Based on linear or logistic regression as appropriate, accounting for correlation between wrists from the same patient.

b

Including individuals self-identifying as American Indian or Alaska Native, Asian, Hawaiian or Pacific Islander, multiple races, or unknown.

c

For patients, comorbidities shown were as of the earliest CTR performed on either side (for those undergoing ≥1 CTR on each side). For wrists, comorbidities shown were as of the time of the index CTR on that side.

d

Defined as unilateral for patients undergoing 1 or more CTRs on 1 wrist only and bilateral for those undergoing at least 1 CTR on each wrist.

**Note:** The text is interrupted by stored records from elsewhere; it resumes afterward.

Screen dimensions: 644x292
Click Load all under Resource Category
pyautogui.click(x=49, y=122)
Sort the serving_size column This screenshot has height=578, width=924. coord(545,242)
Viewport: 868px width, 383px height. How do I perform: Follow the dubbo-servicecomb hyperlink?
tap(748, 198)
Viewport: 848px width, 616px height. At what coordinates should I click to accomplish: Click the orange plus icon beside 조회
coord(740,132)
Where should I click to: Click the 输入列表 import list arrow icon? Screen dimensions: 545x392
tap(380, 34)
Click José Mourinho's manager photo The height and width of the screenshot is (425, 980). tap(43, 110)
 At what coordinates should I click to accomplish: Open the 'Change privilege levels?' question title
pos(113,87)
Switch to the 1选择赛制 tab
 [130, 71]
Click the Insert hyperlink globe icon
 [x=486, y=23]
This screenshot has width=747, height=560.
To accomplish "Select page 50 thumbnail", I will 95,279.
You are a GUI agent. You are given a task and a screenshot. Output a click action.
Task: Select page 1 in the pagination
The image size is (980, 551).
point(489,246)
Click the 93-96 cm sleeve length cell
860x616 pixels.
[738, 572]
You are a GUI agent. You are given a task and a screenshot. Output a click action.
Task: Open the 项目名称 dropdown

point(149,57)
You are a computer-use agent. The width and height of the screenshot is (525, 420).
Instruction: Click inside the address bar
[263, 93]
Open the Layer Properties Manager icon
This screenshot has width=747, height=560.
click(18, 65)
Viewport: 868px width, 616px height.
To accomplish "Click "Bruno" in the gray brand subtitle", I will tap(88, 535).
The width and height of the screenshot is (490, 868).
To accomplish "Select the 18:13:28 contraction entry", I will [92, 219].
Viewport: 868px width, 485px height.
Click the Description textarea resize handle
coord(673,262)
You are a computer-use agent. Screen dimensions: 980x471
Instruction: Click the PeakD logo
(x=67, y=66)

Among 134 851 wrists undergoing at least 1 CTR, 1809 underwent at least 1 revision in the VHA, at a median (IQR) interval of 2.5 (1.0 to 3.8) years. Forty wrists went on to second revisions, performed at a median (IQR) of 2.2 (1.0 to 4.7) years after the first revision and 6.7 (2.8 to 9.6) years from the index CTR; all ensuing analyses are based on the first revisions only. Of these, almost all revisions (1781 revisions [98.5%]) were performed as OCTR, with 28 first revisions (1.5%) performed at ECTR. Accounting for variable length of follow-up and the competing risk of death, the cumulative incidence of first revision CTR was 0.34% at 1 year, 1.06% at 5 years, 1.59% at 10 years, and 1.97% at 15 years (Figure, A, and Table 2). The risk difference for revision CTR associated with ECTR compared with OCTR was 0.57% (95% CI, 0.31%-0.84%) at 5 years (number needed to harm, 176) and 0.72% (95% CI, 0.36%-1.07%) at 10 years (number needed to harm, 139) (Table 2). Of 10 226 wrists undergoing index ECTR, 198 underwent revision at median (IQR) of 1.9 (0.8 to 5.4) years, compared with 1611 of 124 625 wrists that underwent index OCTR, at a median (IQR) of 2.6 (1.0 to 5.7) years. In unadjusted competing-risks analysis, wrists undergoing ECTR had a significantly higher cumulative incidence of revision compared with those undergoing OCTR (HR, 1.58; 95% CI, 1.36 to 1.83; P < .001) (Figure, C, and Table 2). In multivariable analysis, ECTR remained associated with a significantly higher cumulative incidence of revision (aHR, 1.56; 95% CI, 1.34 to 1.81; P < .001), as did male sex and bilateral carpal tunnel syndrome (Table 3). In a second model including the same covariates as well as an interaction term between patient sex and index CTR technique, the interaction term was not significant (coefficient estimate −0.25; 95% CI, −0.77 to 0.25; P = .33), indicating that the association between index CTR technique and hazard of revision did not depend on sex (Figure, D).

Figure. Cumulative Incidence Function for Revision Carpal Tunnel Release (CTR) in the Veterans Health Administration From 1999-2021.

Figure.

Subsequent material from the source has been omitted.